India’s thaw in relations with China is nothing to fear

Lyle Goldstein

Indian Prime Minister Narendra Modi’s recent trip to China has rightly gotten the attention of many global strategists. Some in Washington seem especially concerned that Modi’s first trip to China since 2018 signals a potential rapprochement between New Delhi and Beijing, a development that could undermine many years of U.S. efforts to build up India as a counterweight to growing Chinese power in Asia.

Yet, it would be a major mistake to view this evident turnaround in China-India relations through a zero-sum lens (and thus as a problem for U.S. national security). American national interests will be well served if the two Asian giants can “bury the hatchet” on their decades-long border dispute, embrace compromise and return to more pragmatic bilateral relations.

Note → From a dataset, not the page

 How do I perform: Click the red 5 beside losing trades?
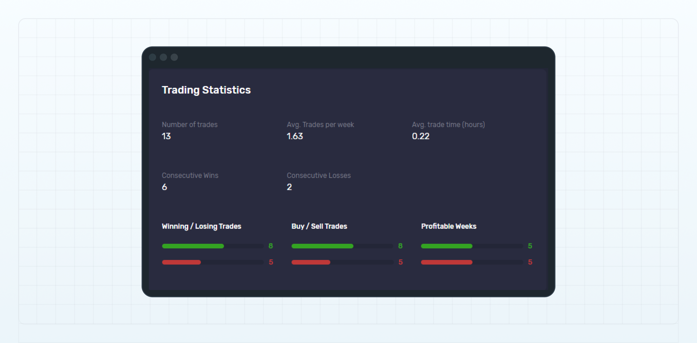tap(271, 262)
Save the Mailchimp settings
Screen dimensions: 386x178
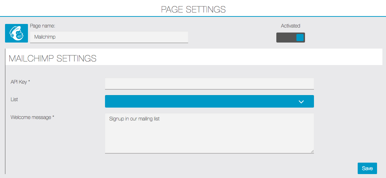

For one, global trade and prosperity will be enhanced through much more extensive China-India trade linkages and, fundamentally, the world will not have to watch nervously as two nuclear-armed powers engage in regular, violent skirmishing. Most importantly, U.S. interests will be served by accepting the new multipolar world, including the distinct Chinese and Indian poles within that new global order.

China-India relations have never been warm in recent decades, but they became especially tense after a June 2020 skirmish in the Galwan Valley of the Himalayan mountains that forms the border between the two Asian giants. That incident was remarkable in two respects: first, there was a rather heavy loss of life on both sides, and second, because neither side resorted to the use of firearms.

That latter point reflects an admirable level of restraint, but New Delhi opted to take strenuous measures to curb India’s diplomatic and economic contacts with China after the conflict. Indeed, New Delhi went much further than Washington in placing draconian restrictions against Chinese companies in the Indian market. As if to rub salt in the wound, it was Chinese-made missiles and fighters that scored victories for the Pakistan Air Force against Indian fighters during the early summer 2025 fighting over Kashmir. Thus, New Delhi’s decision to pursue a more conciliatory line on China comes as somewhat of a surprise.